• **DIRECTIONS**
Below are entries; copy exactly, and only, the lines from the one containing "Image resolution: width=1505" through their final line, leaving out pictures.

• **Stored items**
.....

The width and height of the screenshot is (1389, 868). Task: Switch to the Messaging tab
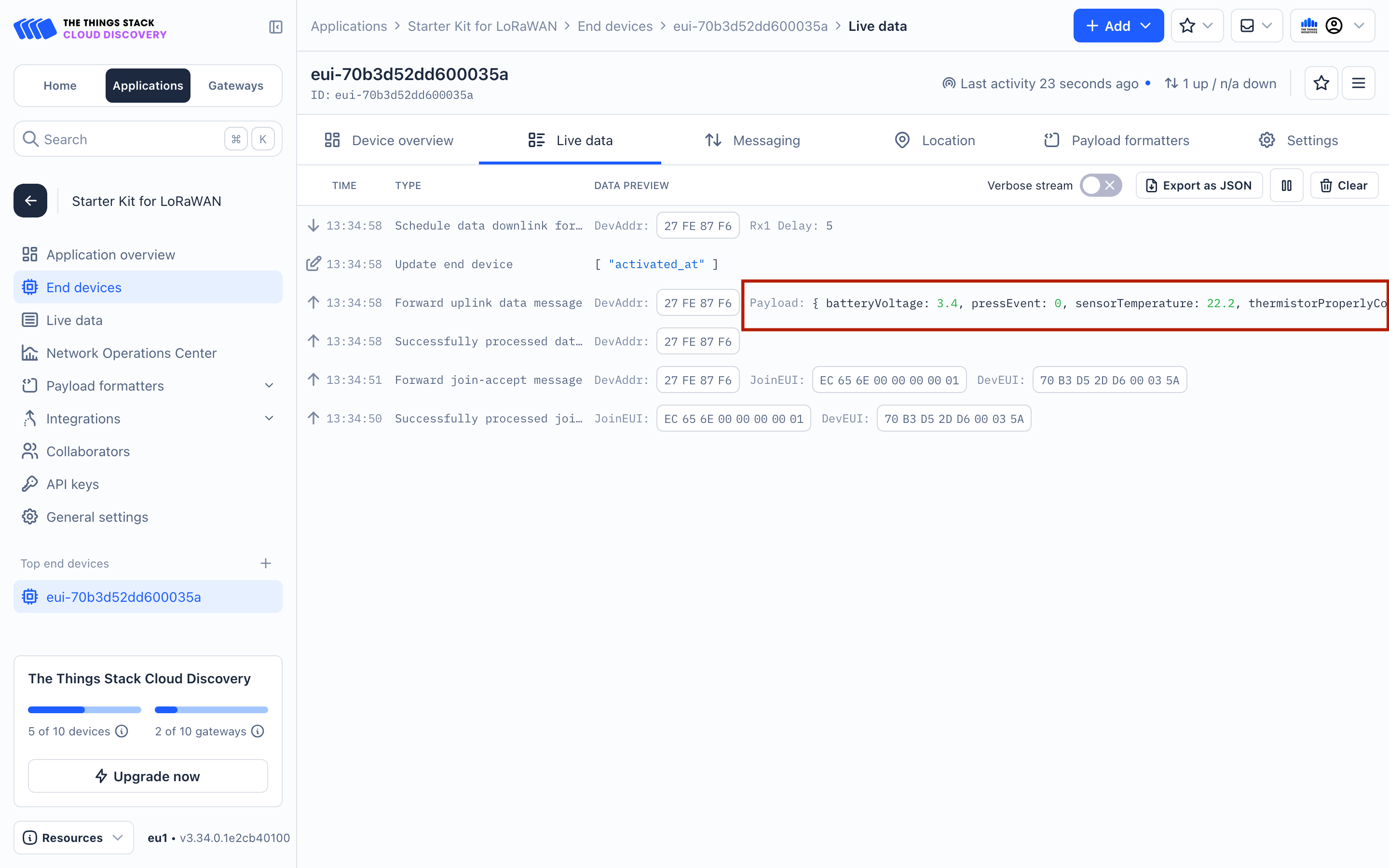coord(752,140)
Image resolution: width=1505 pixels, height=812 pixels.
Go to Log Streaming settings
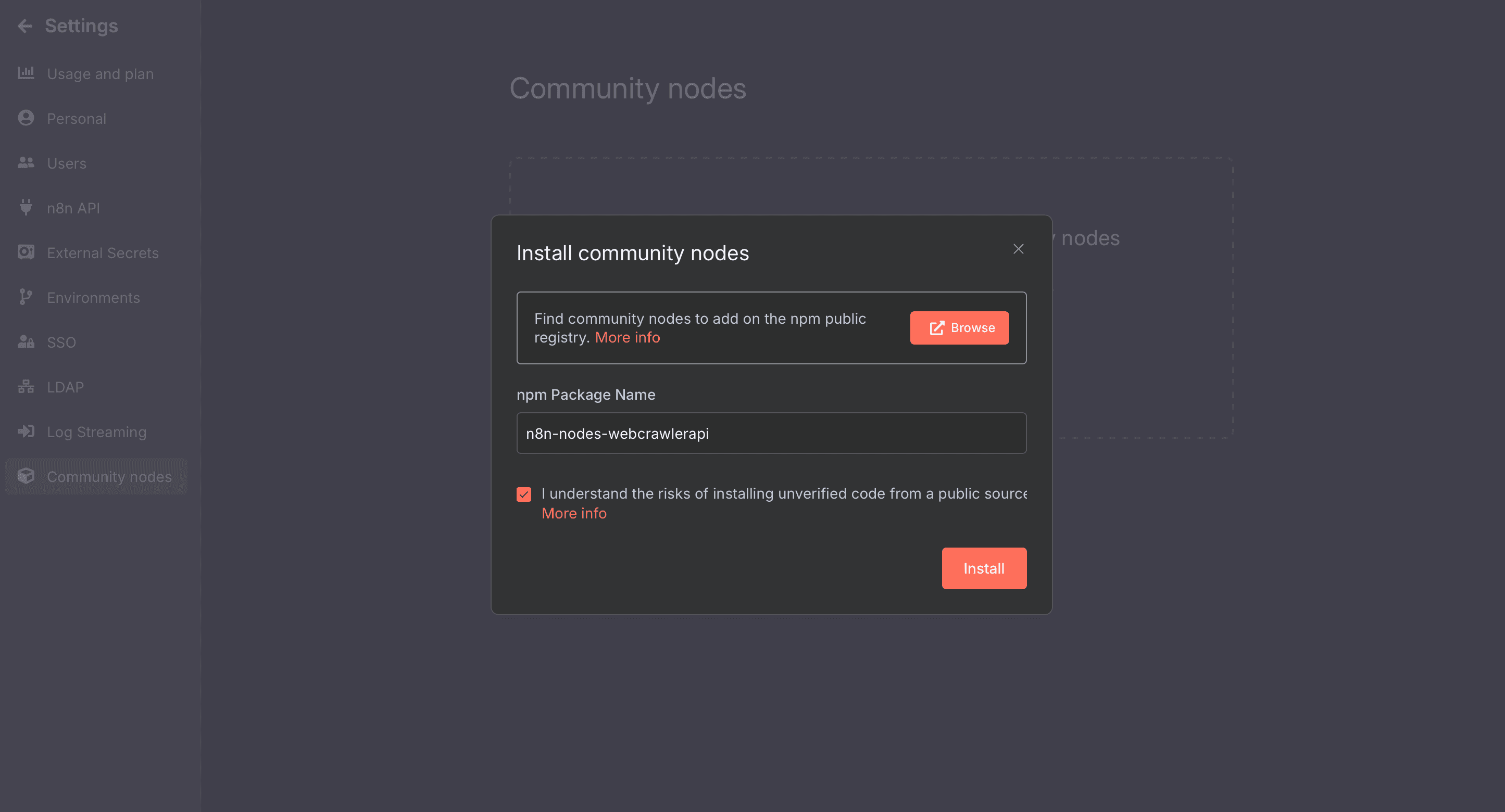coord(96,432)
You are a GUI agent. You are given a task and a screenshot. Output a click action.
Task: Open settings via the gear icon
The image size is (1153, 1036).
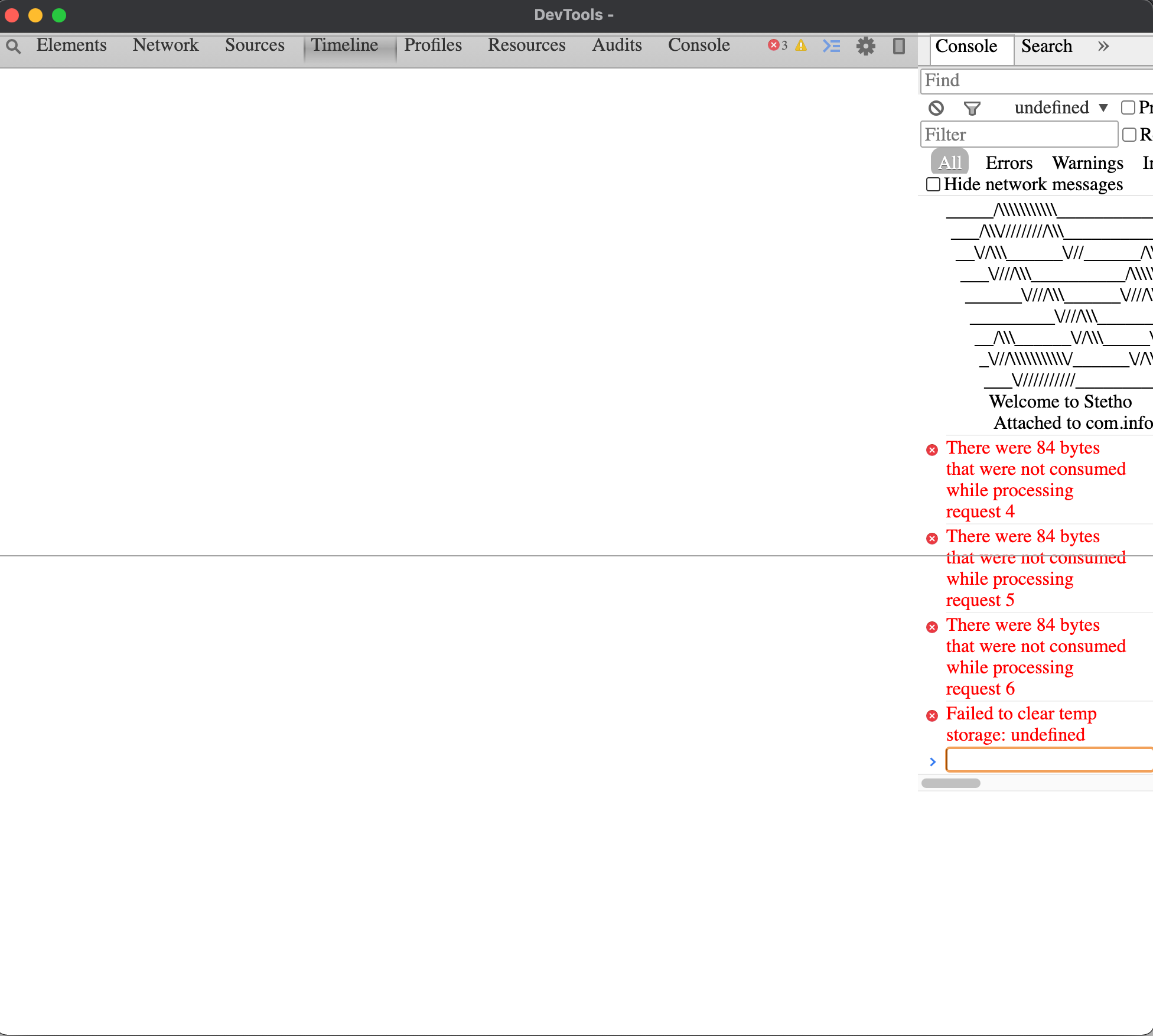click(865, 46)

.....

• **TASK OUTPUT**
Image resolution: width=1505 pixels, height=812 pixels.
Go to Log Streaming settings
coord(96,432)
You are a GUI agent. You are given a task and a screenshot. Output a click action.
Task: Open settings via the gear icon
The image size is (1153, 1036).
click(865, 46)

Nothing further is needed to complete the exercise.